Una de las mejores y más intensas películas recientes en combinar realismo social –trata temas de actualidad como la violencia de género en relación con el divorcio– con algo más ligado al thriller, Jusqu'à la garde, la ópera prima de Xavier Legrand, va pasando, sin prisa pero sin pausa, de una suerte de retrato en tono casi documental de las dificultades y penurias de un divorcio en el que se sospecha que existe actos violentos de parte del marido a algo más parecido a la más intensa, pero realista a la vez, película de terror. Uno sale de esta ópera prima de Legrand –que continúa la historia de un corto nominado al Oscar con los mismos personajes– shockeado, impactado, con el corazón en la boca y buscando aire. Es posible que Legrand abuse de algún que otro efectismo sobre el final, pero reconocerlo no quita el impacto.
Jusqu'à la garde –ganadora del premio a la mejor ópera prima y mejor director del reciente Festival de Venecia– comienza casi como un detallado drama legal, con una larga escena de más de diez minutos en la que vemos a la pareja divorciada, sus respectivos abogados y una jueza esgrimiendo sus motivos y razones por las cuales, según ella, la custodia de sus hijos debería quedar solo para ella y, según él, debería ser compartida. Ya el aspecto de rugbier retirado da a entender que pese a sus caras de buenazo en la audiencia, Antoine no debe ser un tipo sencillo, pero su abogada esgrime motivos (no hay pruebas de los actos de violencia de los que se le acusa) y, apoyándose en el beneficio de la duda, la jueza decide aceptar que los fines de semana el hijo de once años lo pase con su padre. La hija mayor está a punto de cumplir 18 por lo que queda excluida del régimen de visitas.
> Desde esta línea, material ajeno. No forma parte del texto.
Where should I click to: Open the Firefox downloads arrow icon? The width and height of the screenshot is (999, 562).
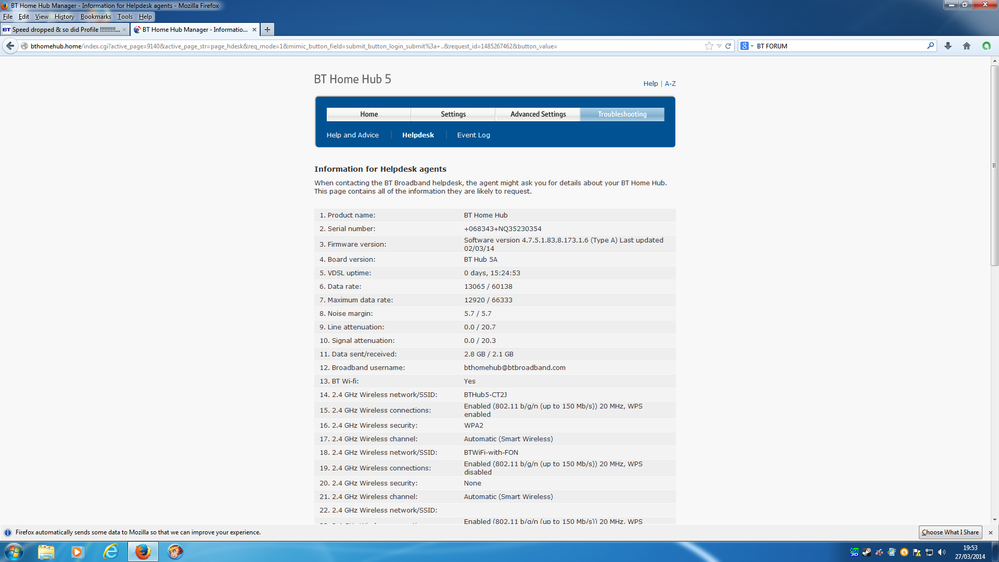click(x=948, y=46)
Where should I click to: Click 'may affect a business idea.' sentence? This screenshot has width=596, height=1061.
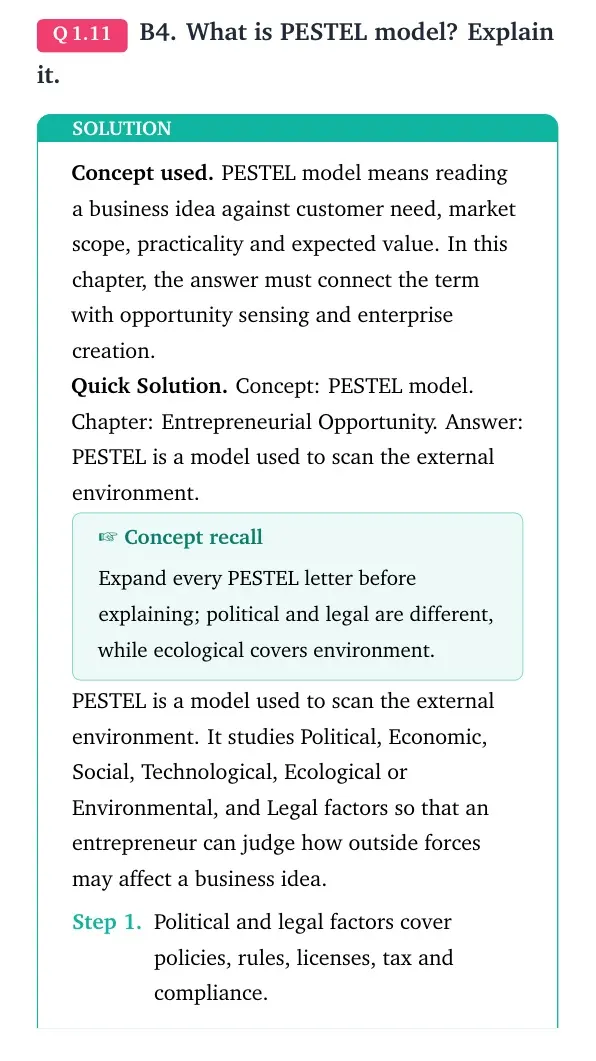coord(200,879)
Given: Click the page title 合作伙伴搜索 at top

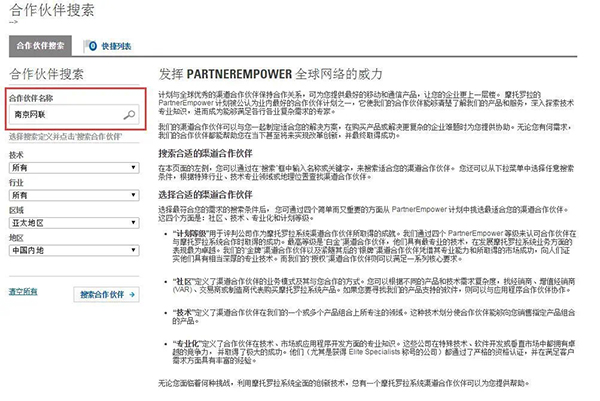Looking at the screenshot, I should coord(50,14).
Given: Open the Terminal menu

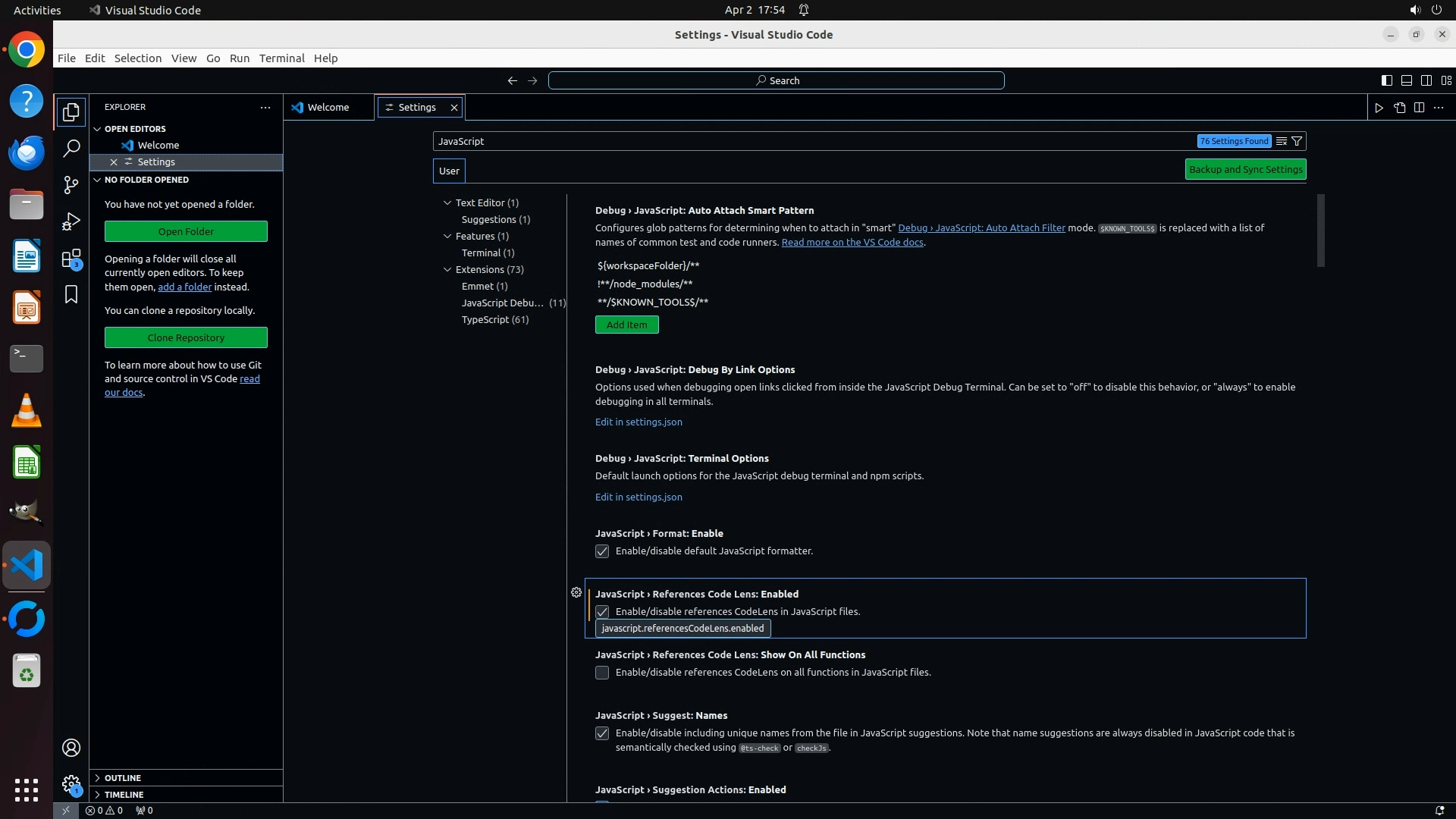Looking at the screenshot, I should click(x=281, y=58).
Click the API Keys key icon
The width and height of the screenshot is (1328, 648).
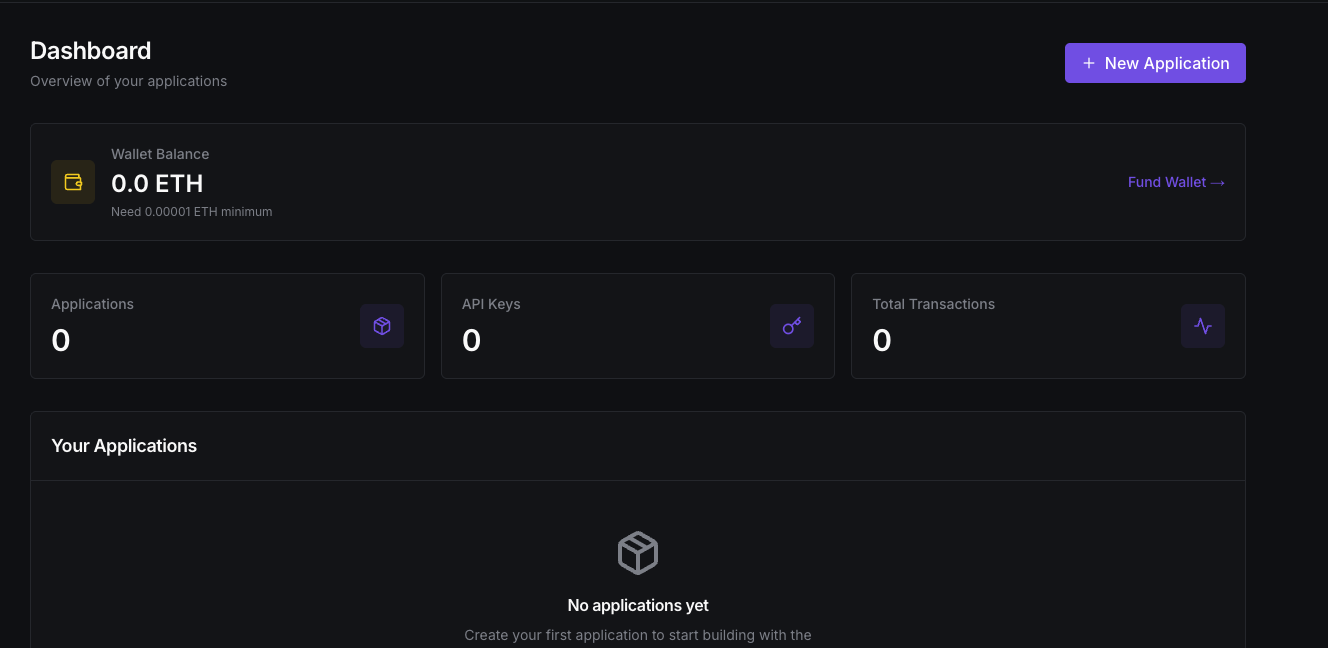pyautogui.click(x=791, y=326)
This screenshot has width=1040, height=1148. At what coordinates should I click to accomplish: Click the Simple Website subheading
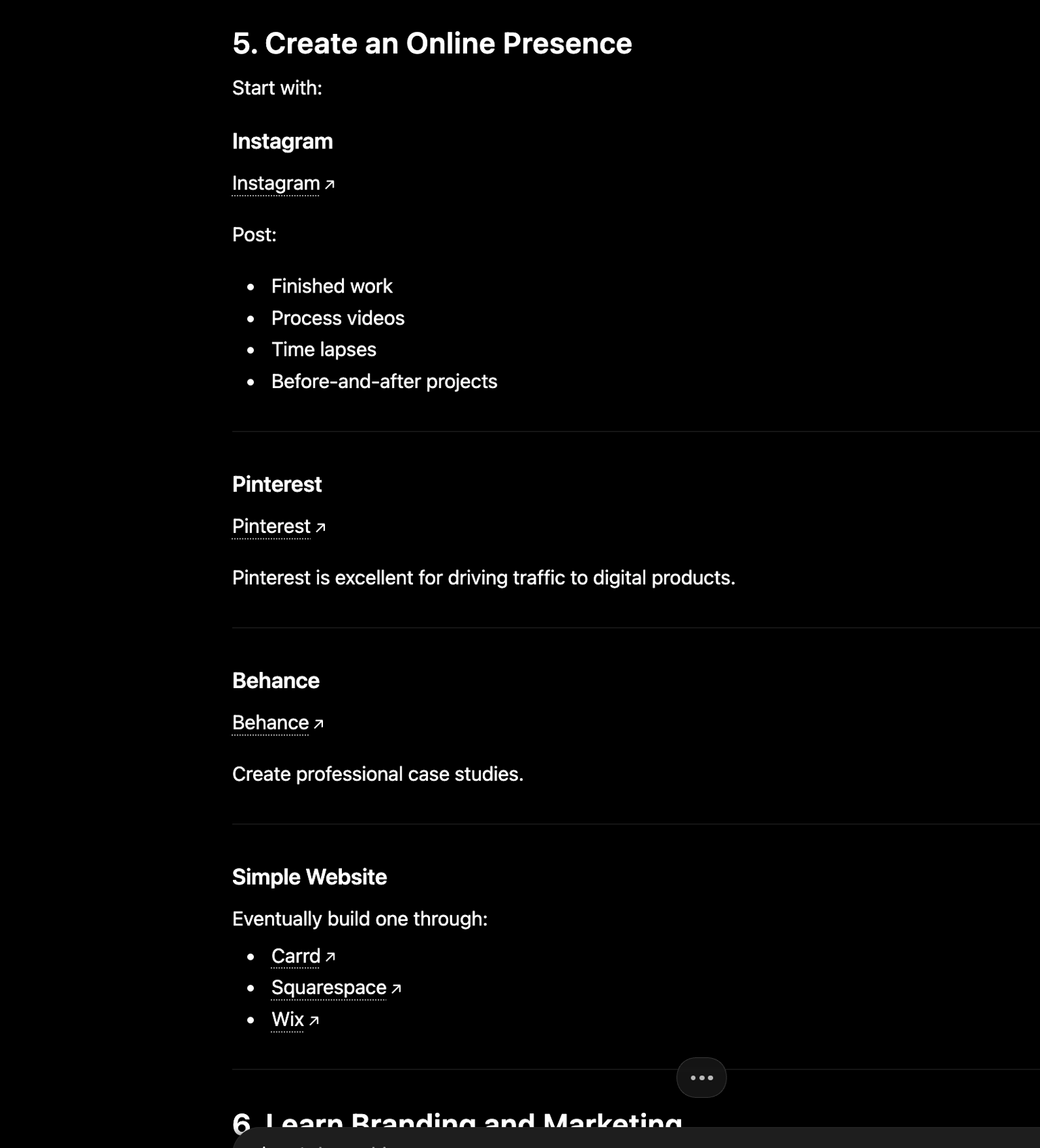coord(309,877)
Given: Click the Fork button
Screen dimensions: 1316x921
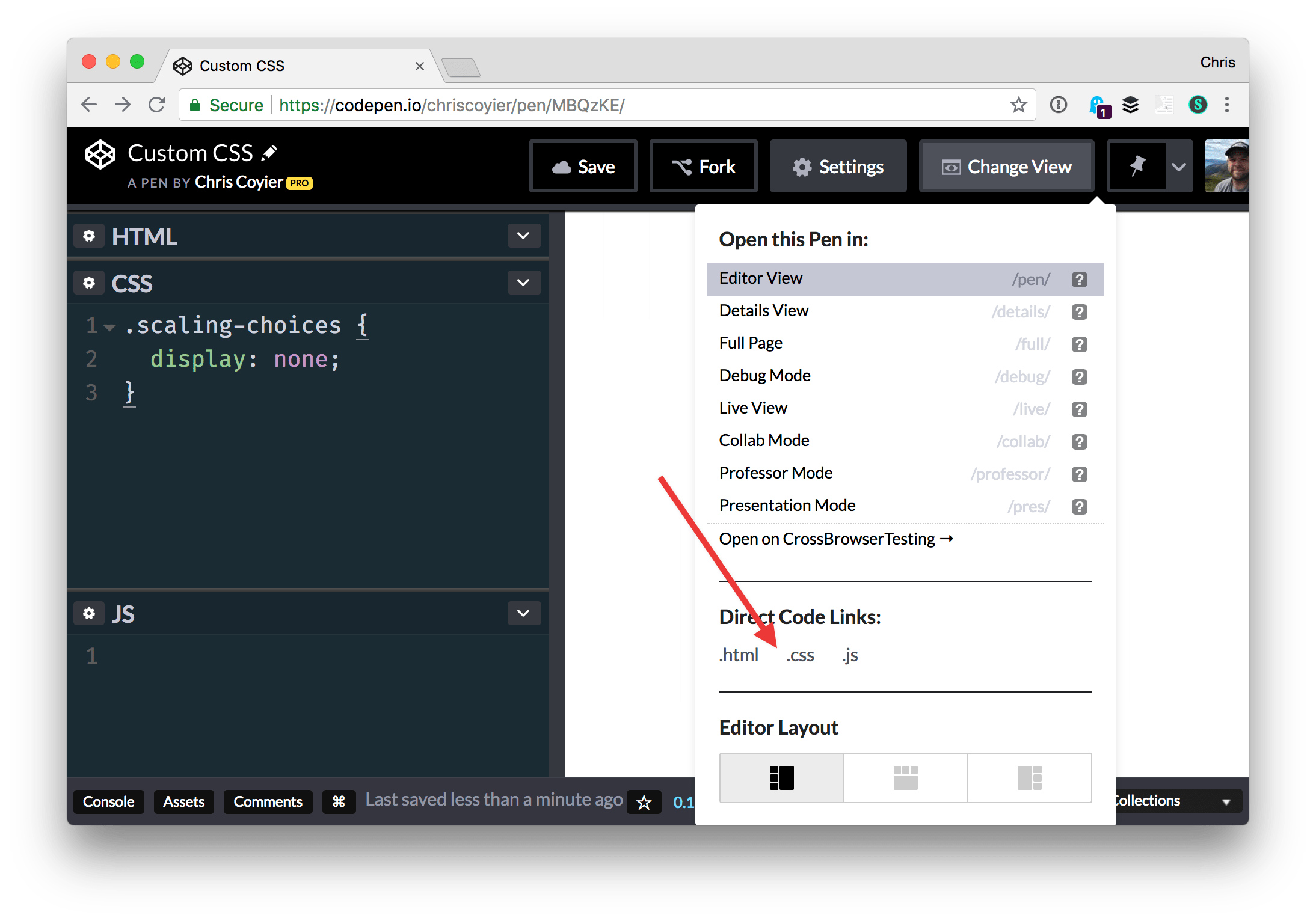Looking at the screenshot, I should click(703, 167).
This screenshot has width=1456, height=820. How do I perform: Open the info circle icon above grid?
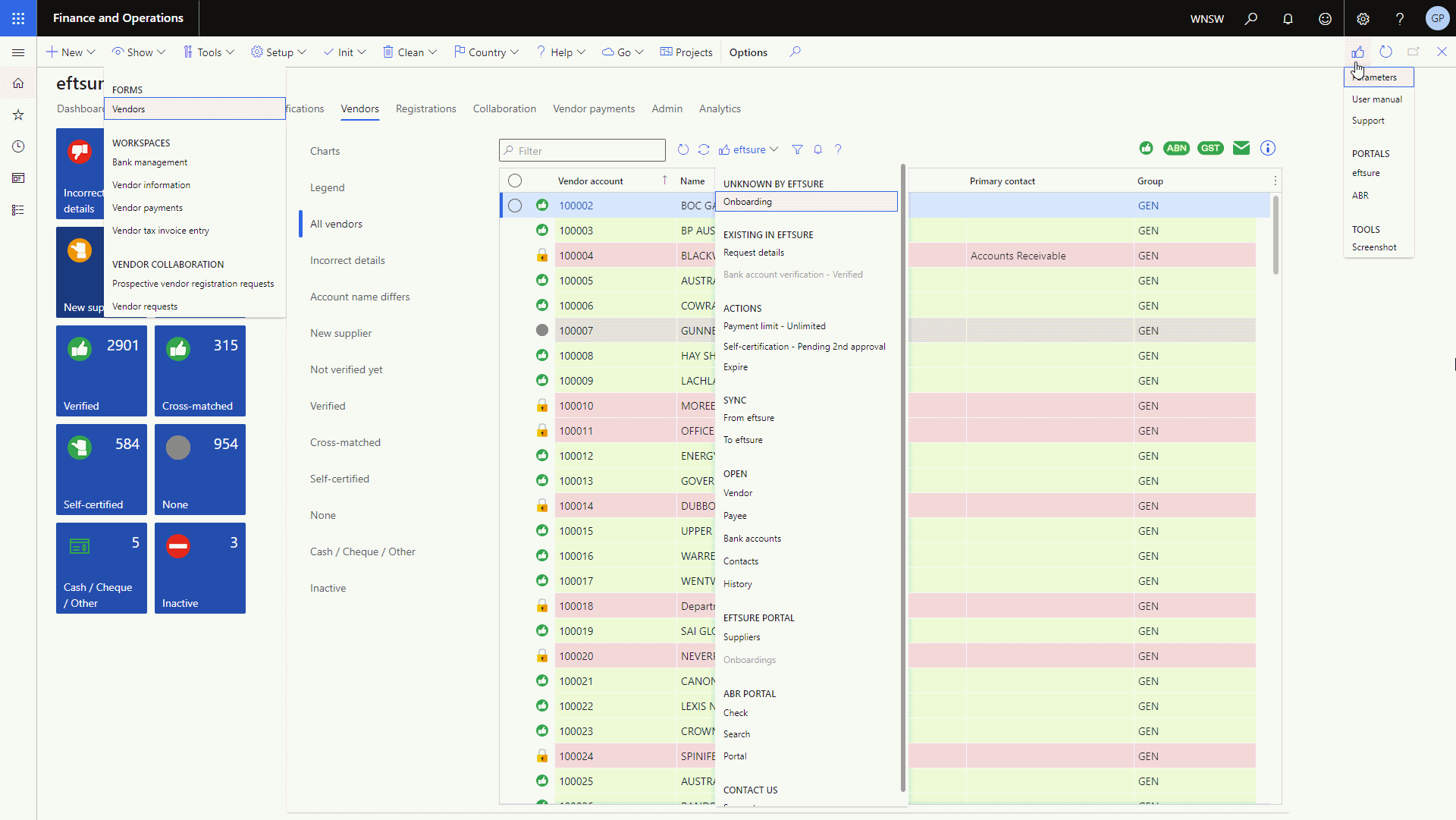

El niño y la madre le tienen tanto pánico a Antoine que él no sabe ni donde viven (lo recoge en la casa de los abuelos), ni tiene el celular de su ex esposa y ella se niega a verlo. Al chico no le queda otra que cumplir con la ley y, aun cuando trata de excusarse inventando enfermedades, tiene que pasar el fin de semana con su papá, le guste o no. El film juega allí una apuesta inteligente ya que, compartiendo esos días con su padre y abuelos, la experiencia del niño si bien no es del todo cómoda ni demasiado entretenida, tampoco da para temer por su salud o su vida, al punto que uno hasta puede entender la frustración de este padre al que le mienten, le ocultan cosas y en apariencia lo transforman en un monstruo.
Pero en este caso las apariencias no engañan y la bronca y furia contenidas de Antoine empiezan de a poco a hacerse notar. Al principio, es cierto, pueden parecer justificadas, pero sus reacciones ante las mentiras del niño y de su ex son un tanto virulentas e intensas. Una discusión sobre cambiar un fin de semana de visita en función del cumpleaños 18 de la hermana precipitará lo que de a poco se ve venir. El padre frustrado se va enojando más y más, y la confusión se vuelve manipulación y de ahí a la violencia solo hay un par de pasos.
La última parte del film es de una tensión insoportable, como la película argentina Refugiado, de Diego Lerman, pero en versión que parece de John Carpenter. Toda esa tensión que va creciendo a lo largo del relato explota allí generando una de las secuencias emocionalmente más angustiantes que vi en mucho tiempo. ¿Que puede ser un tanto excesiva en relación a lo que se venía contando? Acaso lo parezca en la apretada construcción ficciónal, pero es claro que los disparadores para esa contenida violencia están planteados de entrada y cuando la situación se pasa de ciertos límites –o, mejor dicho, cuando Antoine se pasa de ciertos límites– ya no hay vuelta atrás. Y el resto de la familia vivirá algo muy parecido a una película de terror de la vida real. Algo que, lamentablemente, no pertenece al universo solo de la ficción. Es habitual, demoledor y terrible.